Milia abrió desmesuradamente los ojos. Acababa de comprender:
—¡La inventasteis vos!
Juncal Mochaile soltó una sonora carcajada.
—¡Qué más da que la haya inventado yo, o alguien que, por ejemplo, bien podría llamarse Perejón Garro, al que vos conocéis, o Costas Axelos, de quien nunca habéis oído hablar! Podría deciros que, durante los días que siguieron a mi detención, yo no acertaba a dar con el modo de salir bien parado del trance en que yo mismo me había colocado al convertirme en soplón del juez. Solo tenía dos salidas: plegarme a sus deseos o hallar la forma de acabar con él. En medio de una enorme confusión, me devanaba los sesos tratando de adivinar qué camino debía seguir, hasta que reparé en que el cadáver de la mujer decapitada, que tan buenos resultados me había dado en mi anterior comparecencia ante el juez, podía brindarme de nuevo una buena salida a mi dilema. No quiero aburriros con los detalles, por lo que abreviaré hasta donde sea posible: supongamos que yo hubiera contratado a una cómica ambulante de mi confianza para que sedujera al juez. Mi cómplice bien habría podido drogar al juez, dándome así la posibilidad de llevar el cuerpo de la mujer decapitada por su amante desde el cementerio de los agotes hasta la cama de Mathias Ungar. La explicación encaja, aunque no os niego que pudiera haber otras, igual de verosímiles.
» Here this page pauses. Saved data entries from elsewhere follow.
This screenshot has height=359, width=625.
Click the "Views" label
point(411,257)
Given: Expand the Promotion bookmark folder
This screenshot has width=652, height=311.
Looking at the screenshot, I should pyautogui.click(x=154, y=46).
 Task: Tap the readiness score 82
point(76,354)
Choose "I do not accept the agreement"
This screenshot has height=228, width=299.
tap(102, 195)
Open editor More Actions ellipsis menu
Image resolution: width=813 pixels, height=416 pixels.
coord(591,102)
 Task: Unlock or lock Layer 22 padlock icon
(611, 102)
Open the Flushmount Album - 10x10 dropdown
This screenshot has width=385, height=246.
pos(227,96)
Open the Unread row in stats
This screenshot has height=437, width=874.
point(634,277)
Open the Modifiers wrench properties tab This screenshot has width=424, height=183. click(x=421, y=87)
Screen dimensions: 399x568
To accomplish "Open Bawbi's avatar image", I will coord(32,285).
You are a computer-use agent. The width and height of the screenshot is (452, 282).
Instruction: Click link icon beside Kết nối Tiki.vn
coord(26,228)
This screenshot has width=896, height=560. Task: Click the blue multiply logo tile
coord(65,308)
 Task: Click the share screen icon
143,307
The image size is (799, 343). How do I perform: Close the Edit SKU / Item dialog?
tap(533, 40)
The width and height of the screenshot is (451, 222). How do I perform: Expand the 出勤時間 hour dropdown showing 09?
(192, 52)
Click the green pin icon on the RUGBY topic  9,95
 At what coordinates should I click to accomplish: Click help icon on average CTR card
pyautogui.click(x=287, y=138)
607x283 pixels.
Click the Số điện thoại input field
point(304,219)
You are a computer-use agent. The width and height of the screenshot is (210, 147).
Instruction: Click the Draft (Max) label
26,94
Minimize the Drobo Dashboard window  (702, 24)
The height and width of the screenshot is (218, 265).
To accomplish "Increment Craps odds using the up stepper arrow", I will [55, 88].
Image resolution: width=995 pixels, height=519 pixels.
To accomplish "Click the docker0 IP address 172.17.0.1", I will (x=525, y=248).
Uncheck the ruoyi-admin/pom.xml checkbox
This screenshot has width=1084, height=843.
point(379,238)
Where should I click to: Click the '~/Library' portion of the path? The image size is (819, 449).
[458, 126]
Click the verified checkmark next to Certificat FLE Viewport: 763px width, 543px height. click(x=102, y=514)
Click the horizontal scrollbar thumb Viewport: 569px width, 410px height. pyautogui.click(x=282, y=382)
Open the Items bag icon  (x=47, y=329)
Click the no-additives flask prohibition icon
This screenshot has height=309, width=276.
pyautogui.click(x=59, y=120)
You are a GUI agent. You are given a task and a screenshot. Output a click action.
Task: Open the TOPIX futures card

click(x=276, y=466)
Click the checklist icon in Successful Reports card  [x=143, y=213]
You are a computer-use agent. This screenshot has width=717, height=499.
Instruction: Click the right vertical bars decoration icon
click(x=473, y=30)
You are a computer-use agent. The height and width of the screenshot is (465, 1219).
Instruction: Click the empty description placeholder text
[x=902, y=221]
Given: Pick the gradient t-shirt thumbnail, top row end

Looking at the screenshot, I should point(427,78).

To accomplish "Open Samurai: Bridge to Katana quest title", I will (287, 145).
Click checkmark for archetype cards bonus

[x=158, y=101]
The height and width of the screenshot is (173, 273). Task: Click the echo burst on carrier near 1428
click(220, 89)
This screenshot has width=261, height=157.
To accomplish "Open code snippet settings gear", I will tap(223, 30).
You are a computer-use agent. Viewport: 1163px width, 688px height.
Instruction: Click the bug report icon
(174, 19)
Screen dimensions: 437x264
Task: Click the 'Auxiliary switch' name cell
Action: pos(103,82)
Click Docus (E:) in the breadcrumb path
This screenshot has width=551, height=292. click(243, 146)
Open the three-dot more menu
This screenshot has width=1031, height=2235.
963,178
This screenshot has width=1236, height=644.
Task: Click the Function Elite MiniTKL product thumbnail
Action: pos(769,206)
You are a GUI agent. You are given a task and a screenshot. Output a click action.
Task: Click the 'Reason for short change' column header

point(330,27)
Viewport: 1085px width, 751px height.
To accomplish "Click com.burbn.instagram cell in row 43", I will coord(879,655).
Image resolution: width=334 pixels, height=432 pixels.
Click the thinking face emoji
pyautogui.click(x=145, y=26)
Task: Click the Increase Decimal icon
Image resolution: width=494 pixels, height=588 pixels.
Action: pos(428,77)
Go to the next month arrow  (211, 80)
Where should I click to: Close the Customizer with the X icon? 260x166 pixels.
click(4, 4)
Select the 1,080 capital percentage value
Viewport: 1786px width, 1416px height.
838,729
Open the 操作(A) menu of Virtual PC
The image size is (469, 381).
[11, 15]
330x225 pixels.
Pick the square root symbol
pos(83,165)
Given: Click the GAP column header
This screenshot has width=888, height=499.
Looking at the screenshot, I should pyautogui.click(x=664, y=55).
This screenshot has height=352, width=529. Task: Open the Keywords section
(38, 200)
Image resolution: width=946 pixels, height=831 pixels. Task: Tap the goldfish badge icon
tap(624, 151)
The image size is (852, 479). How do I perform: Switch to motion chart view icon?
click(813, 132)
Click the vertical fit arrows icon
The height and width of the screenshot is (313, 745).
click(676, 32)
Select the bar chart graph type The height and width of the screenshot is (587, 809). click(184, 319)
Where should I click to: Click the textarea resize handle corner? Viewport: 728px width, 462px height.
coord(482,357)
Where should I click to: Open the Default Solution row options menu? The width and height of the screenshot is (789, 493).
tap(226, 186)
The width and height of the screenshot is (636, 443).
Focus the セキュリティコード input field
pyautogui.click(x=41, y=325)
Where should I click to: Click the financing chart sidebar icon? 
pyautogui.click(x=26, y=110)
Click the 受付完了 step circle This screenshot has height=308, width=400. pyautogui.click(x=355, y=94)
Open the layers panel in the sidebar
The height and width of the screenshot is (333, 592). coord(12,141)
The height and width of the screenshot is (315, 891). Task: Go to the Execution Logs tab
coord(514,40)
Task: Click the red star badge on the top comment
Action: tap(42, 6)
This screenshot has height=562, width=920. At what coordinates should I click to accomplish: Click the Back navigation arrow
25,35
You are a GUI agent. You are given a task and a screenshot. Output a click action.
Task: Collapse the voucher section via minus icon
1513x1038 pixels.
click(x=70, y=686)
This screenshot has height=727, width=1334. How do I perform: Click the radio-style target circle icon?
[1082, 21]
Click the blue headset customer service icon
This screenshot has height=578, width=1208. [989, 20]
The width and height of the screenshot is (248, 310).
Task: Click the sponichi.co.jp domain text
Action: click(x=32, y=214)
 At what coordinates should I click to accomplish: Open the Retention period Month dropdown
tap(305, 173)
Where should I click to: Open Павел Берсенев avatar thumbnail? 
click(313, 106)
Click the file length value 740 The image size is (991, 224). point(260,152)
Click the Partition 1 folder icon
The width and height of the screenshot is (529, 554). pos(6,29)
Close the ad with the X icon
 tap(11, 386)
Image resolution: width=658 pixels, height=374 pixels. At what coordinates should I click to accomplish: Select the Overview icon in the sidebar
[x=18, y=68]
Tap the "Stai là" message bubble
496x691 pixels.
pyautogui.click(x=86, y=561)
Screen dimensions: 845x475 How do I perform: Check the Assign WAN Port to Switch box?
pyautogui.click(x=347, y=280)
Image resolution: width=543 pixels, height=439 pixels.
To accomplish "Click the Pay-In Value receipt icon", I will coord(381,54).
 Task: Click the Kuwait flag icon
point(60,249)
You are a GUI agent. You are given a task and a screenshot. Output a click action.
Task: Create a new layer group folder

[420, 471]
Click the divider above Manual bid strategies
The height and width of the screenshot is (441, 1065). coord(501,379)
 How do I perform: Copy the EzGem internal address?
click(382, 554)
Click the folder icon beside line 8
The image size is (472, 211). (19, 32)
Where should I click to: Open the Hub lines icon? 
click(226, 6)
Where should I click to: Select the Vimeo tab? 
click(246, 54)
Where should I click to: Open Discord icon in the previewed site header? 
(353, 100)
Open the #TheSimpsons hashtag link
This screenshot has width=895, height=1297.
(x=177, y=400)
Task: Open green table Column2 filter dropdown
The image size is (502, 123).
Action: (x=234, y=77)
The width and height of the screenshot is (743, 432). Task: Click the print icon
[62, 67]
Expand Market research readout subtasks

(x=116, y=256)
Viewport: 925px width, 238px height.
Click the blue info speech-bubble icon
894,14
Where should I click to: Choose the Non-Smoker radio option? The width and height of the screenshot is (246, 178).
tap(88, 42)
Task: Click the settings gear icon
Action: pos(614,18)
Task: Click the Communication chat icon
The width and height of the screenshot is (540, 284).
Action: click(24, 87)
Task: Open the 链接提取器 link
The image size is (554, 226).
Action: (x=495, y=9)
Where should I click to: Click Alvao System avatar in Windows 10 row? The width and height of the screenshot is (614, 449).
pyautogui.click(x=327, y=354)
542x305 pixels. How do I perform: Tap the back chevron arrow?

—¿Y el medallón? —quiso saber Milia—. ¿Hasta qué punto se correspondía la imagen que había en él con los rasgos de la mujer decapitada?
El chamarilero agitó una mano en el aire, como si considerara asunto de poca monta la observación de Milia.
—No importan los detalles, querida señora, sino el desenlace. Y el desenlace, a fin de cuentas, es que el juez Mathias Ungar es ahora pasto de los gusanos, y a nadie interesa ya investigar la correspondencia entre la historia que yo propalé y lo que verdaderamente sucedió en la habitación del juez. Cuando el cantero quiere hacer encajar una piedra en el vértice de un arco, la pule y labra hasta acomodarla exactamente al hueco destinado para ella. Nadie piensa ya en la piedra original, ni en la cantidad de esquirlas que el cincel del cantero le arrancó en su taller. ¿Sabéis, señora ventera?
Entre el bien y el mal, hay vastos territorios por los que transita gran parte del mundo, y esa es la lección que el juez Ungar jamás fue capaz de aprender.
Milia, acomodada en un silencio pensativo, intuía que el chamarilero estaba en lo cierto. Las palabras finales del hombre que tenía enfrente habían quedado firmemente fijadas en su memoria: cabían, efectivamente, más posibilidades que pecar o expiar los pecados. Pero, para dar con ellas, no era preciso esperar ninguna señal del cielo ni temer ninguna acechanza del infierno: lo verdaderamente necesario era aprender la lección para la que el juez Mathias Ungar había sido eternamente ciego, y dejar de vivir pensando que la vida, como el tramo de camino ya recorrido, queda siempre a nuestra espalda.
Sintió que, poco a poco, Juncal Mochaile se iba convirtiendo para ella una persona próxima, tan familiar como los muebles, y no se rebeló contra esa sensación. Adelantó el brazo y posó suavemente su mano sobre la del chamarilero. Quiso decir una sola palabra, sencilla y breve, que resumiera lo que en aquellos momentos sentía, pero lo que brotó de su boca fue una frase de cuyo alcance no tenía entonces cabal consciencia:
—Mientras yo viva, no os faltará en esta venta un clavo del que colgar vuestro capote…
Una extraña felicidad, serena y recatada, se posó suavemente en el alma de Milia. Vio con claridad que debía regresar al punto de partida, para, desde allí, retomar el rastro de sus propias pisadas en la nieve, hasta desentrañar el verdadero sentido de las cosas de este mundo.